I didn't walk as far this time because it was closer to sunset, but the walk helped. My mind kept going back to me agreeing to marry Darcy the entire time I was scrubbing. Walking cleared my head, and gave my arms a break. It was getting dark again so I headed back. As I reached the clearing of the back yard, I realized that someone was standing at the edge of the woods. When I got closer, I saw that it was Darcy. Unsure of what to do, I walked out of the woods and faced him.
"I was just going for a walk, not running away," I said, before he could even open his mouth.
He just looked at me, and I tried not to cringe under his calculating stare. I then realized that he was standing exactly where I had gone into the woods, he really could track. I walked around him to go to the house, when he put his hand out to stop me.
"How often do you go on these walks?" He asked.
"Not often, only when I need to clear my head," I replied, hedging around the fact that I planned on going on these walks quite a lot from now on.
He didn't let go of my arm, and I waited for him to blow up the way any of my previous owners would have. But he didn't, instead he just let go. We stood there for a few moments.
"I am sorry about this whole marriage mess," he said. "I just wish that Collins would have kept his nose out of my business..." he broke off, and his fist clenched.
Then he smoothed his expression and let his hands fall to his sides. He looked out to the woods, and then suddenly back at me. "How many houses have you been an indentured servant for?" he asked.
"I've honestly lost count," I admitted. "I think that this is somewhere around the sixth or seventh."
He seemed surprised at that. "That must be hard."
I just stared into the woods, and didn't reply, but instead asked a question of my own.
"How long have you lived here?" I asked.
"About two and a half years, I lived in England before here. But, I suppose that the "land fever" caught me," he said with a half smile. "What about you? Have you always been in America?"
"As long as I can remember," I answered honestly.
Darcy looked around then. "I think we should head inside," he said, and I realized that the sun was almost completely set.
We walked back to the house, and the conversation appeared to be over. Once inside, we both went around and lit the lamps and candles. Neither of us was hungry or tired, and Georgie had had a nap so she certainly wasn't tired either. I took out the sewing kit and material again, there was enough there for a skirt. I worked until Georgie began to yawn again, so I just left everything on the kitchen table again and got Georgie ready for bed.
When I came back downstairs, Darcy came into the kitchen to talk to me.
"As I said before, Collins will be here tomorrow to perform the...ceremony," he reminded me.
I nodded. "I meant what I said this morning, about my condition for all of this," I reminded him.
"Yes. I want you to know that I agree wholeheartedly to that condition. I assure you, that is the last thing on my mind when I think of you," he hastened to assure me.

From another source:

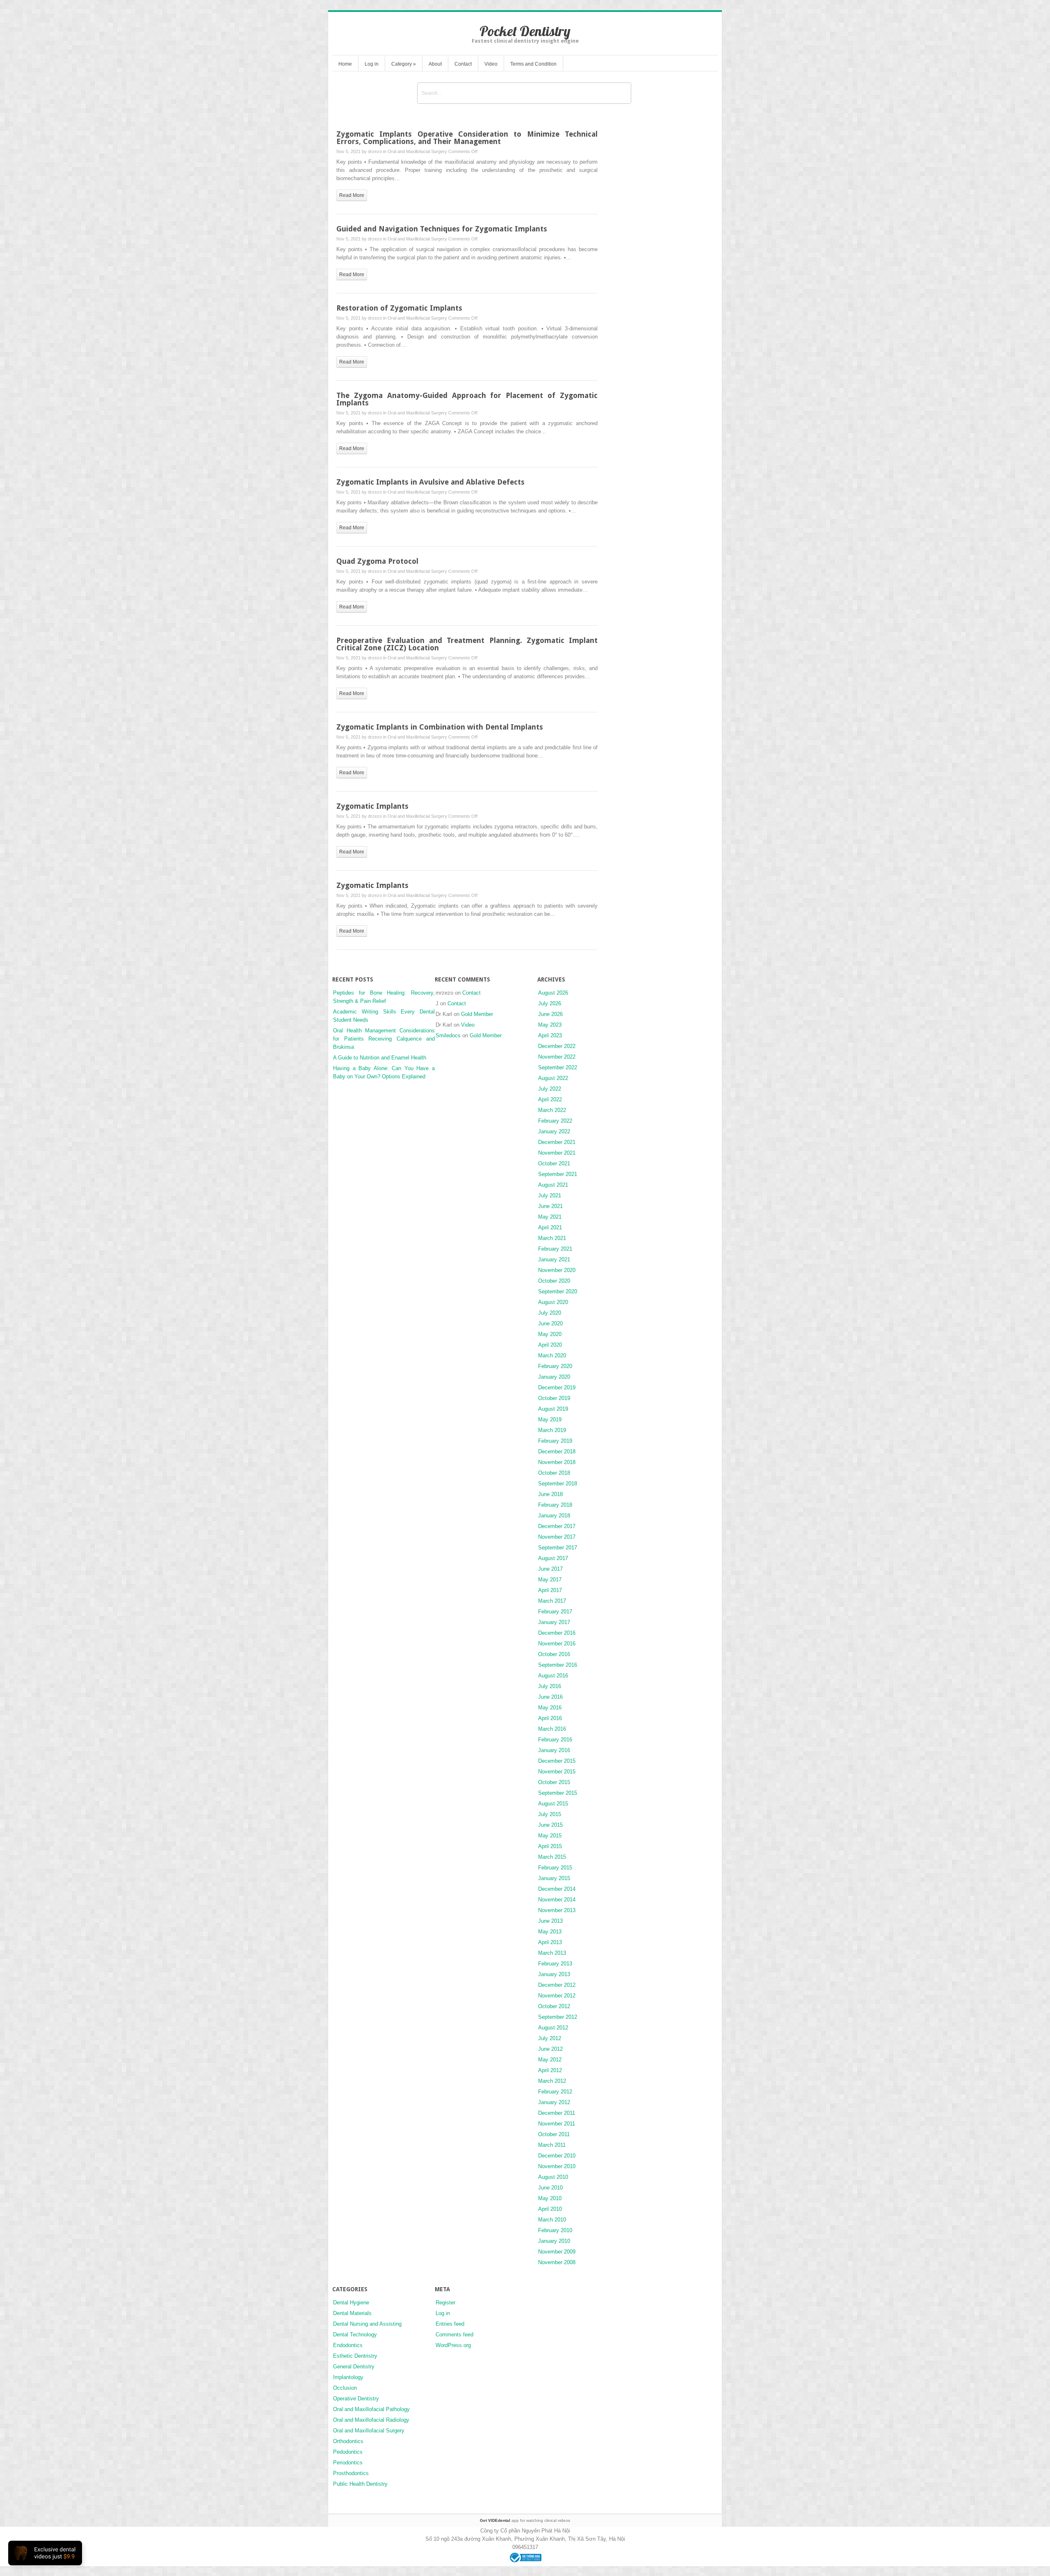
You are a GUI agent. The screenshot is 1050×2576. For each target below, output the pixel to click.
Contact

I was relieved to be sure, but I also found that I was slightly insulted. I quickly tossed the insulted feeling aside though. A man who would agree to leave me be, what a novelty.

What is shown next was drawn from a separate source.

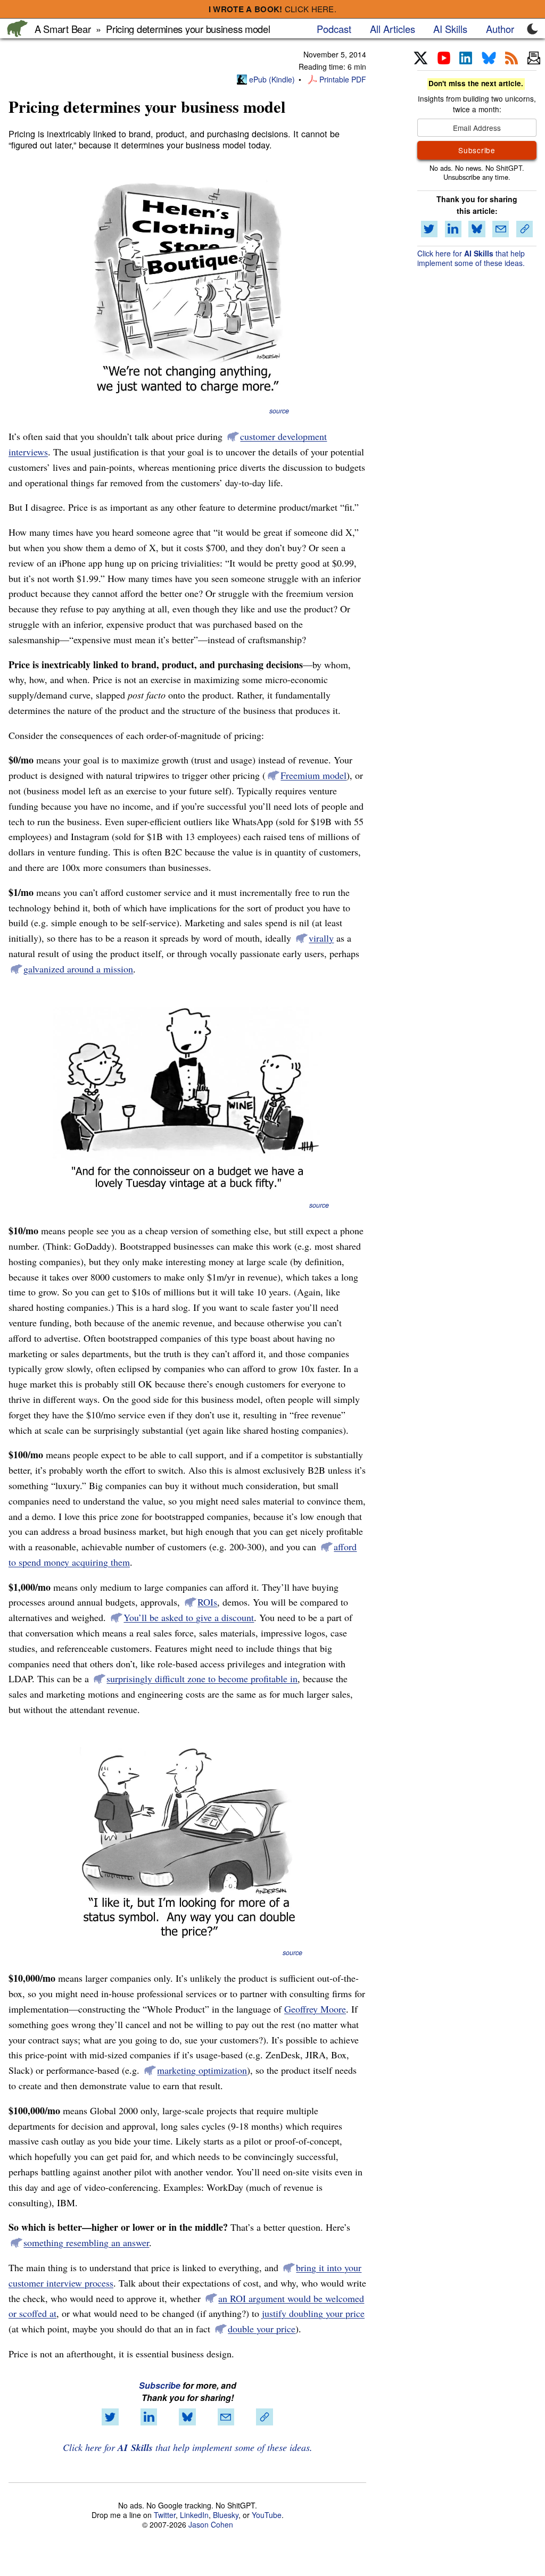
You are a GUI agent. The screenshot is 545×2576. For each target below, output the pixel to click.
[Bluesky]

By this time I was quite tired, the stitches I was sewing were blurring and I couldn't even thread the needle anymore. I gave up and put the project down and went up to bed. I had a big day ahead of me, I was getting married. I sat on my bed for several minutes, staring at the candle on the vanity, with those words running through my head like a chant. I am getting married. I shuddered, and then the day caught up with me and I suddenly couldn't keep my eyes open. I blew out the candle, and fell asleep with those horrible words racing through my mind.